_MATERIAL SUPPLIED_
-- BEGIN --
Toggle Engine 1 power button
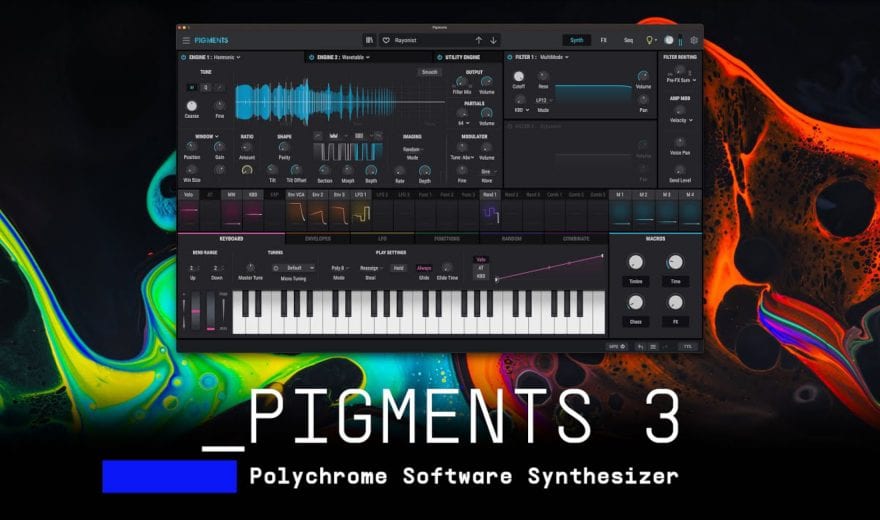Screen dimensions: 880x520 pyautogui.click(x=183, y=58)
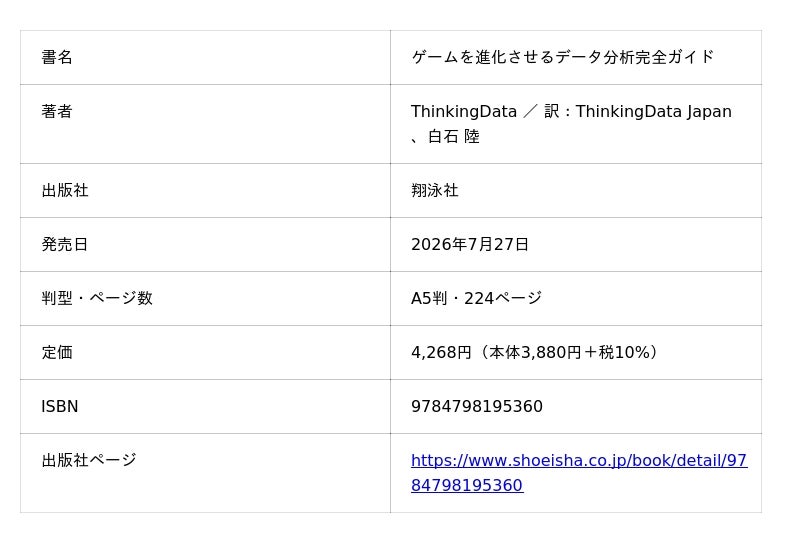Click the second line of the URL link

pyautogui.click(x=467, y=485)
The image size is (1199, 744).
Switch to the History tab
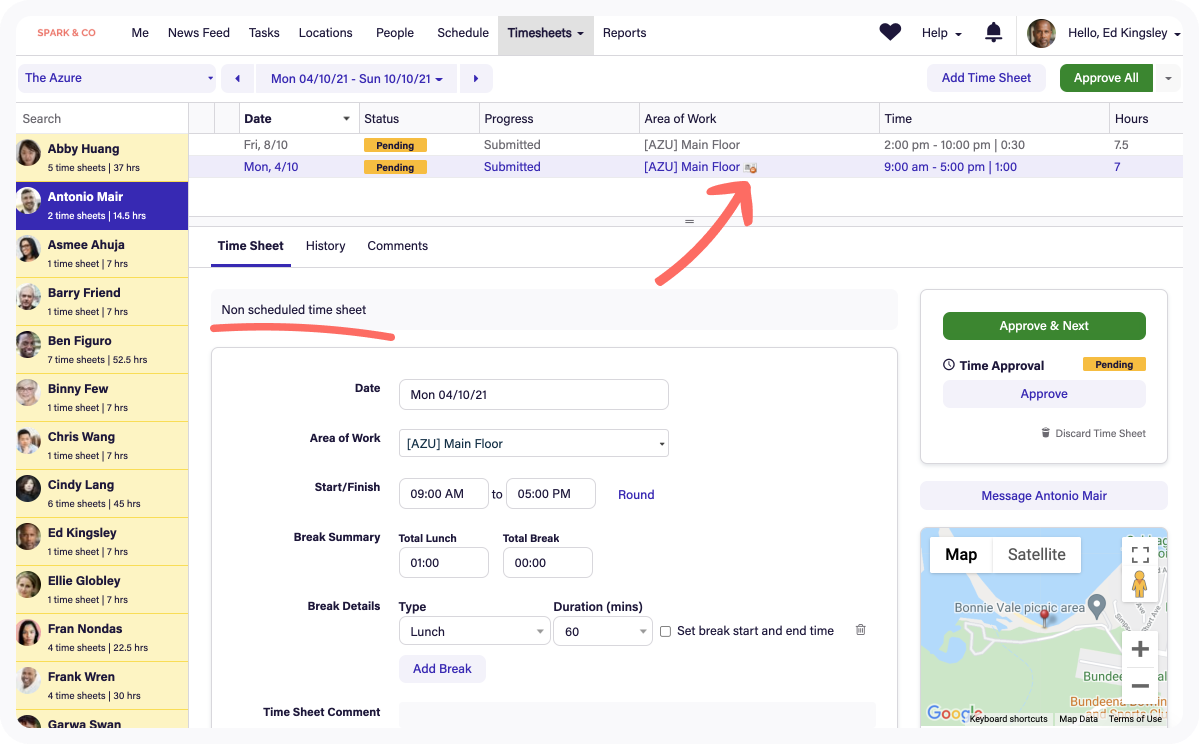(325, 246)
-- END --
_OBJECTIVE_
Reproduce the listing above word for word, leaving out the pictures.

_ANSWER TO THE PROBLEM_
Toggle Engine 1 power button
Screen dimensions: 880x520 pyautogui.click(x=183, y=58)
Click the second line of the URL link

pyautogui.click(x=467, y=485)
The image size is (1199, 744).
Switch to the History tab
(325, 246)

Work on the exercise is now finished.